Once you"ve banned synthetics and chemicals from the bedroom, no doubt you and your whole family will rest a little bit easier.
Dear EarthTalk: My global warming guilt is starting to catch up with me, and I"ve heard that I can buy "carbon offsets" to help make things right. How do they work?
—Miranda Snavely, Milton, WA
Carbon offsets are monies that consumers and businesses pay voluntarily to compensate for the greenhouse gas emissions they generate directly by driving, flying, running the air conditioning and otherwise using non-renewable energy. Companies and nonprofit groups that sell offsets use the dollars generated to fund alternative energy and other projects that will ultimately eliminate greenhouse gas emissions (such as wind farms that can replace coal-fired power plants in generating electricity).
"Carbon offsetting is one of many economic actions you can take to address climate change, and it is a powerful one," says the nonprofit Co-op America, "Many promising projects that would help to reduce greenhouse gas emissions lack the capital they need to get built; by directing your offset dollars to these projects, you can help finance new wind farms, solar arrays, and more."
Dozens of carbon-offset vendors have sprung up in recent years. Consumers interested in buying offsets should do their homework, as some firms have better reputations than others. Co-op America recommends offsets that support specific projects that wouldn"t have happened otherwise and that have measurable near-term goals. Legitimate offset providers should also be able to back up all claims and show a clear money trail to the projects being funded. Co-op America urges consumers to avoid tree-planting programs, which are hard to quantify, and "climate exchange allowances" (also known as "pollution trading" or "emissions trading"), which many consider to be veiled ways of letting companies buy the right to pollute.
Co-op America lauds the Climate Trust (non-profit, funds wind farms in Oregon), TerraPass (for-profit, funds methane gas capture from landfills and farms), Native Energy (for-profit, funds new wind farms and solar arrays) and Sustainable Travel International"s MyClimate (non-profit, funds clean energy in developing countries) as some of the leading offset providers with reputable business models.

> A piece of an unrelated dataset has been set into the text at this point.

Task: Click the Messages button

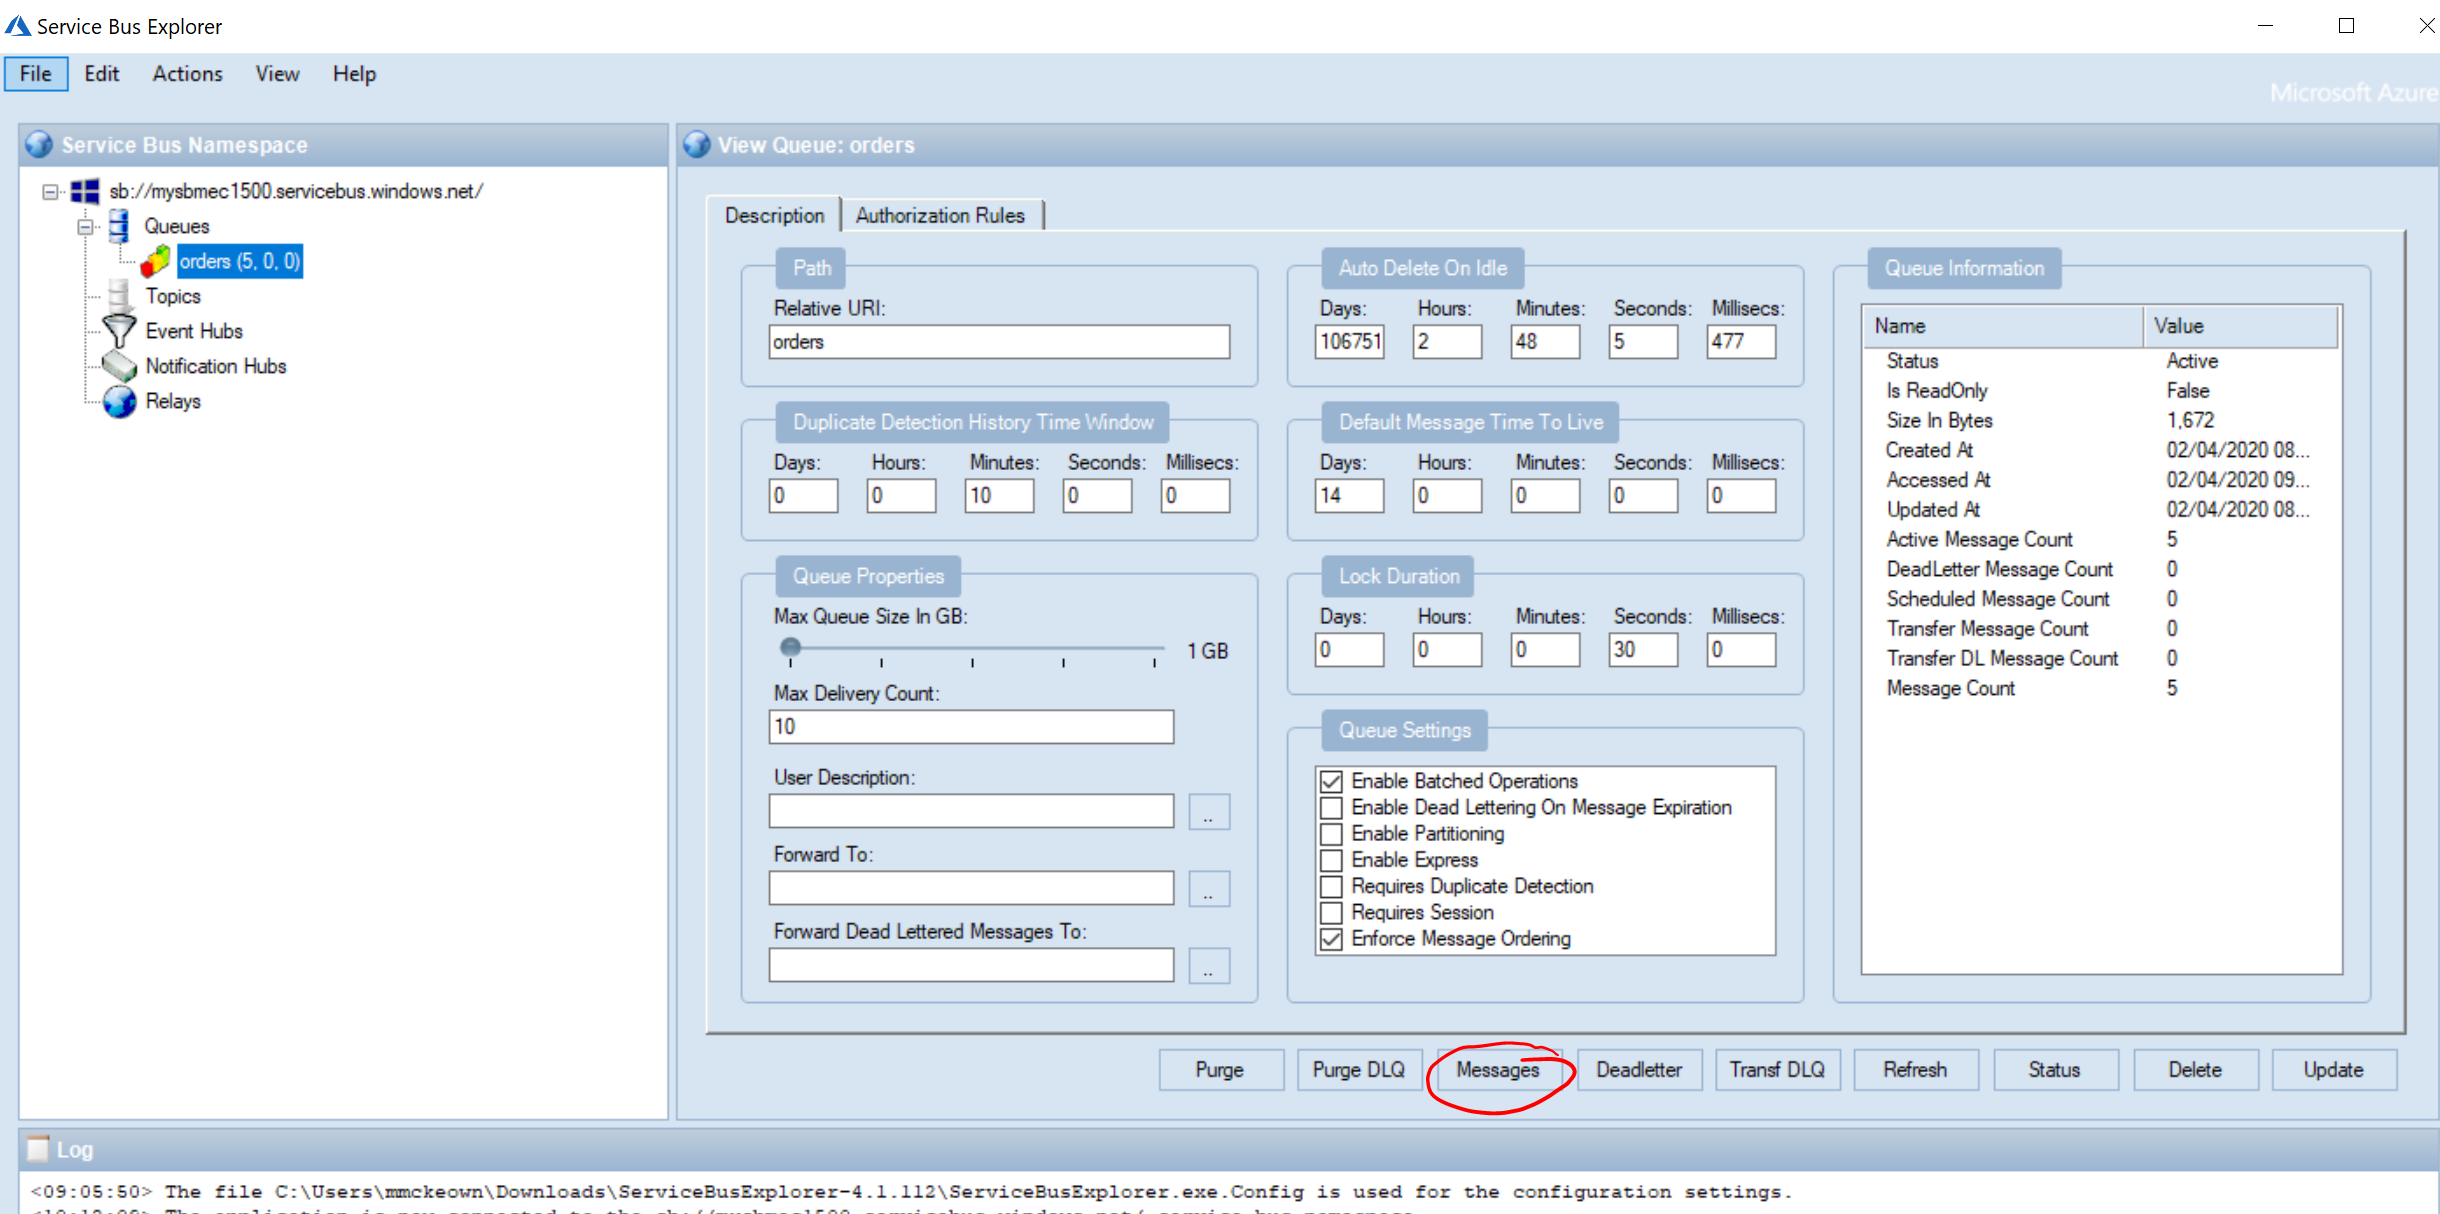Action: point(1497,1070)
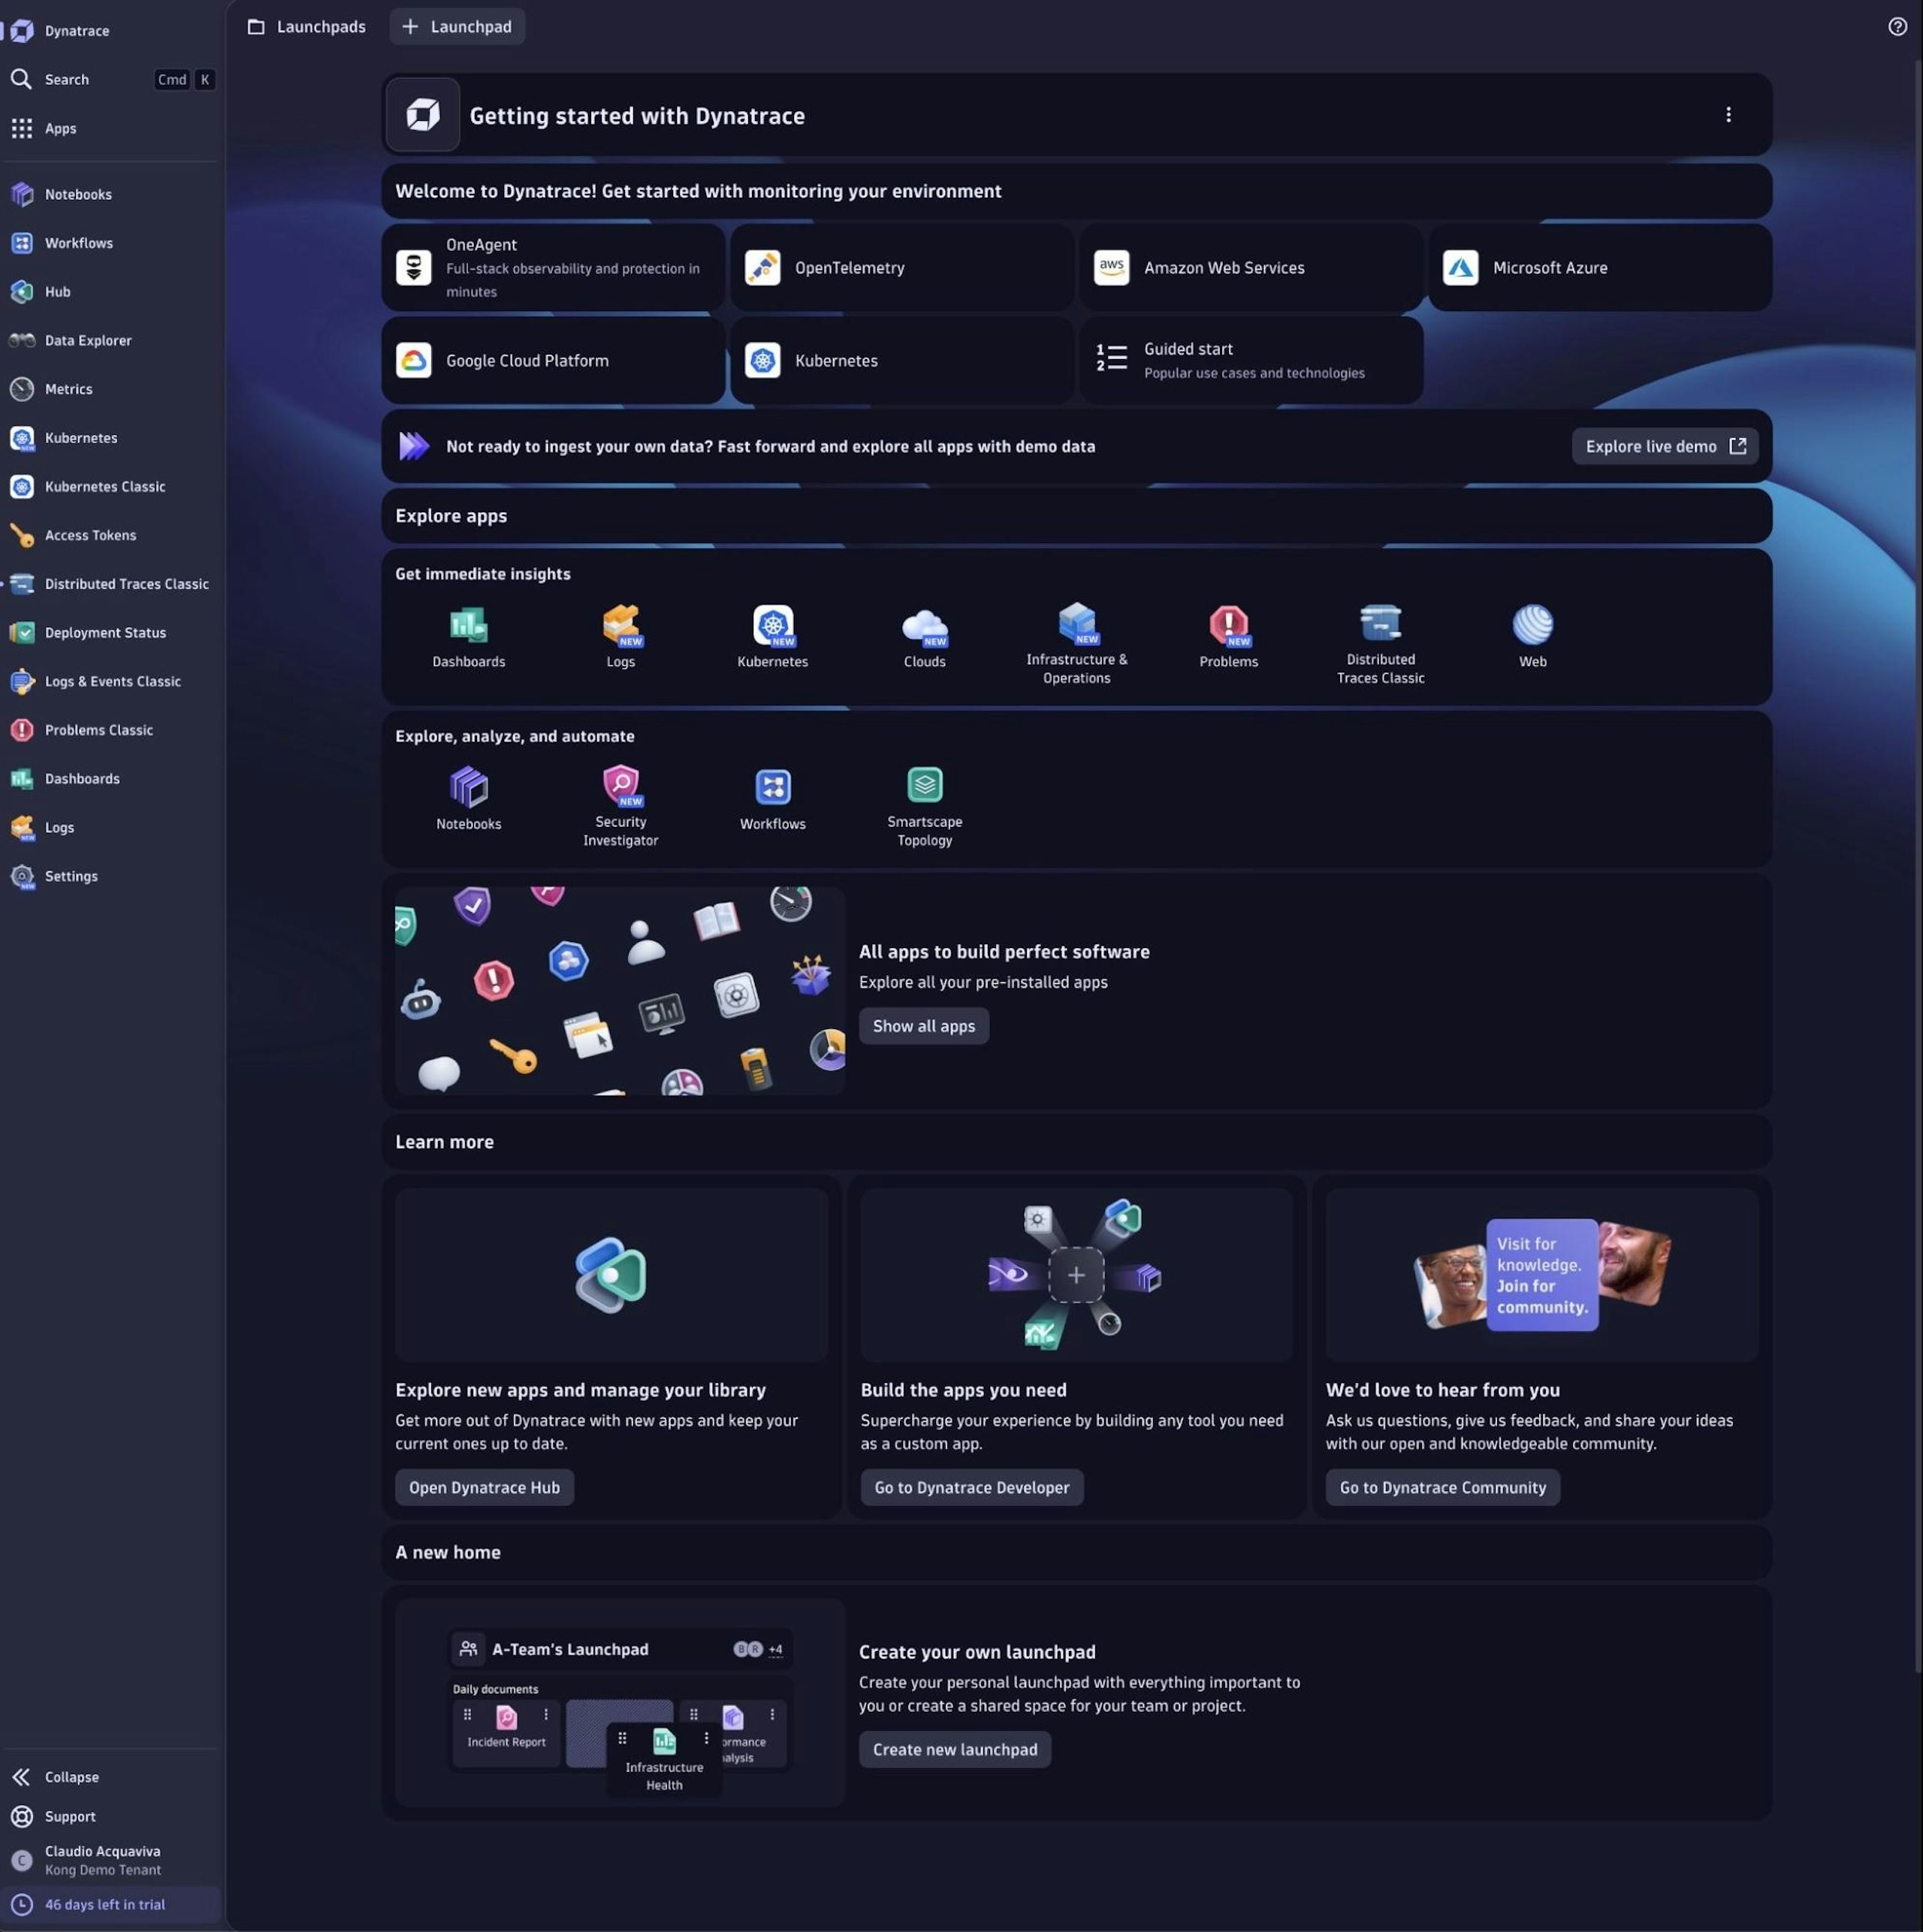The width and height of the screenshot is (1923, 1932).
Task: Open the Web app icon
Action: (x=1532, y=626)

Those looking to dig deeper into the ways different offset providers operate should check out Clean Air-Cool Planet"s Consumer’s Guide to Carbon Offsets. The free 44-page PDF download assesses the strengths and weaknesses of some two-dozen carbon offset programs. The guide gives highest marks to Climate Trust, Native Energy and MyClimate, although other providers are also praised for specific programs. Another good free online resource comparing various offset programs on one page/chart is on the Carbon Offsets Survey page on the EcoBusinessLinks Environmental Directory.
Consumers should understand that offsets may be convenient, but are essentially only icing on the cake of an otherwise diligent effort to reduce emissions by using energy less and more efficiently. "All the offsets in the world won"t help us," warns Clean Air-Cool Planet, "if we in the U.S. don"t make big reductions in our overall greenhouse gas emissions and effect a transition away from wasteful use of fossil fuels."